Data extracts:
================================

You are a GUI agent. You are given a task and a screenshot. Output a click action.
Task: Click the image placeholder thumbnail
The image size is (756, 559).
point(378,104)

================================

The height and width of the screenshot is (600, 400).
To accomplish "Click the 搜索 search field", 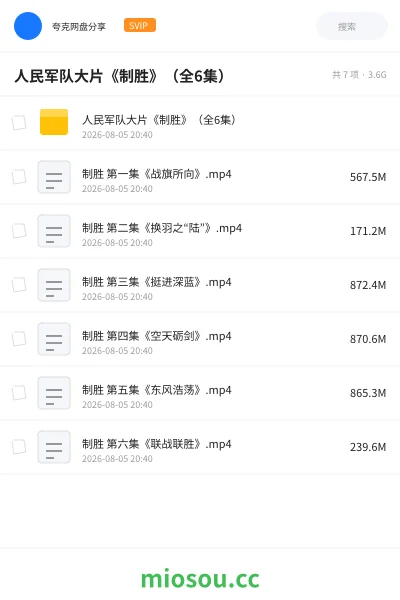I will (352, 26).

================================

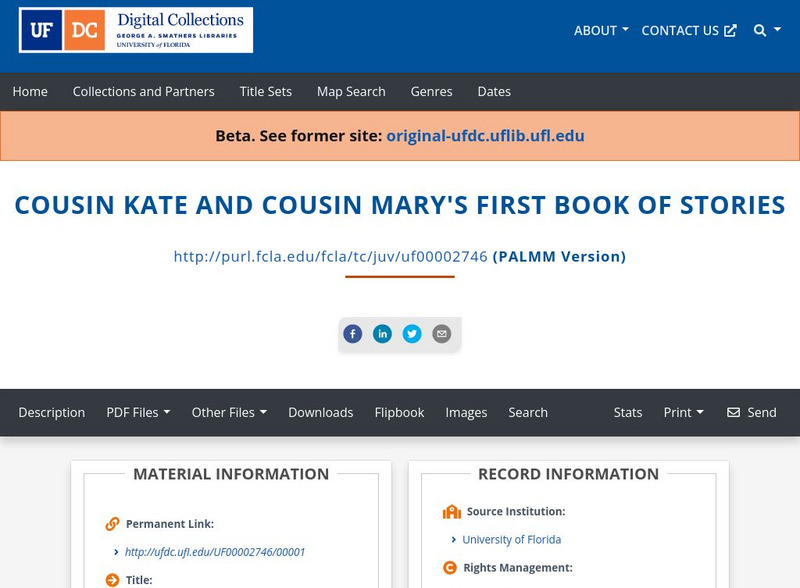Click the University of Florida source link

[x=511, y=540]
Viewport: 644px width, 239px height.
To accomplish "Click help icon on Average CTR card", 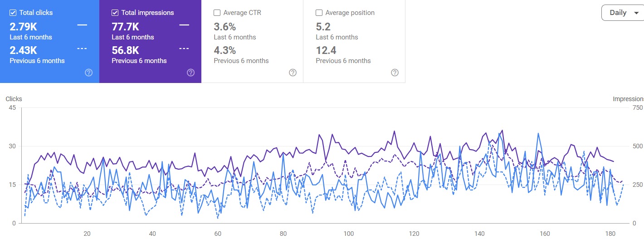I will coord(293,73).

================================

Problem description:
Could you copy out every line in the listing where the word "width" appears?

Answer below:
The height and width of the screenshot is (600, 400).
Viewport: 644px width, 239px height.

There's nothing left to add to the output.